BEGIN EXTRACTED MATERIAL

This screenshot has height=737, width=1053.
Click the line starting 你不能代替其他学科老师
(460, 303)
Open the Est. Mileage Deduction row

END EXTRACTED MATERIAL
BEGIN EXTRACTED MATERIAL

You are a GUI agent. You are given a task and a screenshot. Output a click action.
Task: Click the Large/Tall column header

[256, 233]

END EXTRACTED MATERIAL

EXERCISE GOAL>
The lines above from the one with "Click the line starting 你不能代替其他学科老师" through the one with "Open the Est. Mileage Deduction row" are to be duplicated exactly, ends included, with nothing added.

RESPONSE AREA>
Click the line starting 你不能代替其他学科老师
(460, 303)
Open the Est. Mileage Deduction row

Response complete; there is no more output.